Beginning with the line that holds "Task: Check Keep back issues panel closed" and ending with the last line below, repeat each line exactly, leaving any pictures out.
<<<<
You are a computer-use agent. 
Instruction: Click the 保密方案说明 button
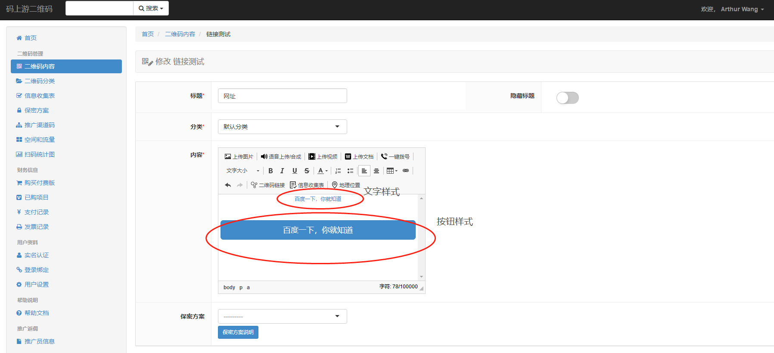(238, 332)
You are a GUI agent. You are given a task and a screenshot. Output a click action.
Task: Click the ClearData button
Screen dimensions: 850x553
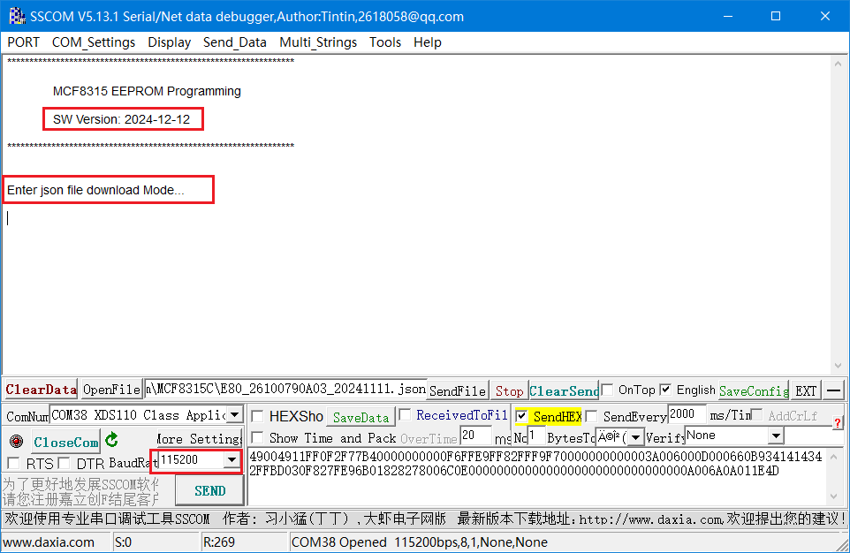41,390
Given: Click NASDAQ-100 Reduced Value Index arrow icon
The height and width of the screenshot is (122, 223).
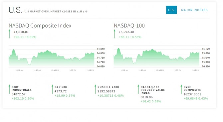Looking at the screenshot, I should 138,89.
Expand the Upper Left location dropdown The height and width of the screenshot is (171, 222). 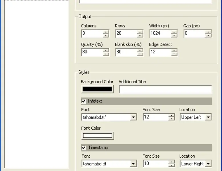208,117
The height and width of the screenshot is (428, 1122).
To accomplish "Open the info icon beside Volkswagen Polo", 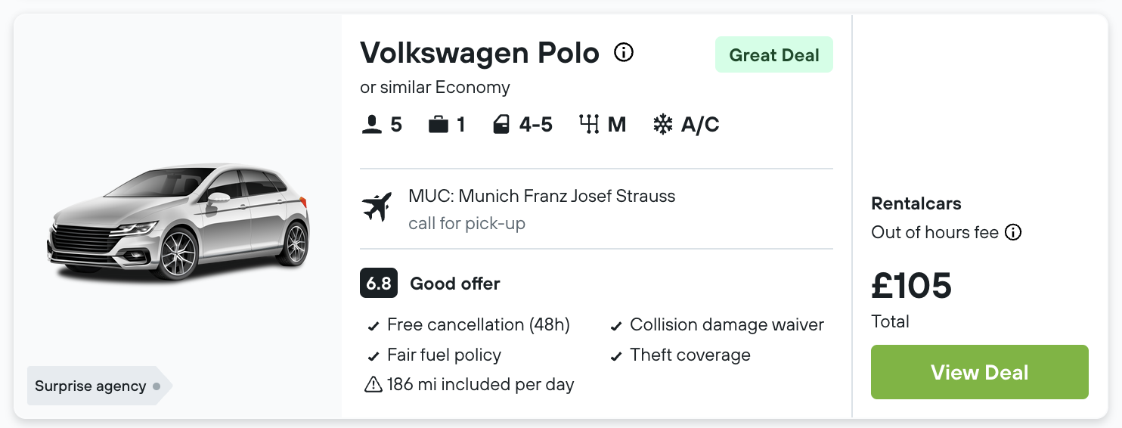I will 624,53.
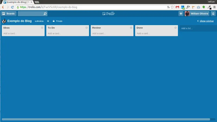Image resolution: width=217 pixels, height=122 pixels.
Task: Open the To Do list menu
Action: point(87,28)
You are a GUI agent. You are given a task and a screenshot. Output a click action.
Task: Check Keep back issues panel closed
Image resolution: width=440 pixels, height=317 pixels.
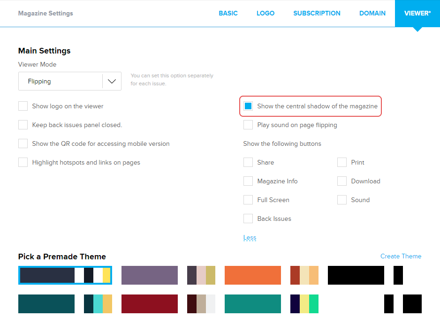(23, 125)
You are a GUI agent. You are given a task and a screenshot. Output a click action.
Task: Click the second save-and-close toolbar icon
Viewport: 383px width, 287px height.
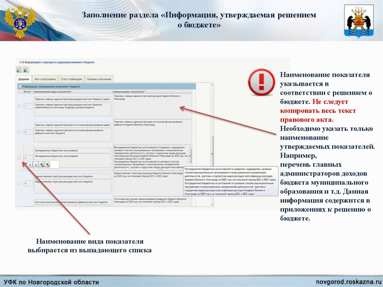pos(26,70)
>>>>
Problem solution
Task: Check Keep back issues panel closed
Image resolution: width=440 pixels, height=317 pixels.
(23, 125)
You are a GUI agent. You are given a task and a screenshot. Output a click action.
Task: Click the second save-and-close toolbar icon
Viewport: 383px width, 287px height.
pos(26,70)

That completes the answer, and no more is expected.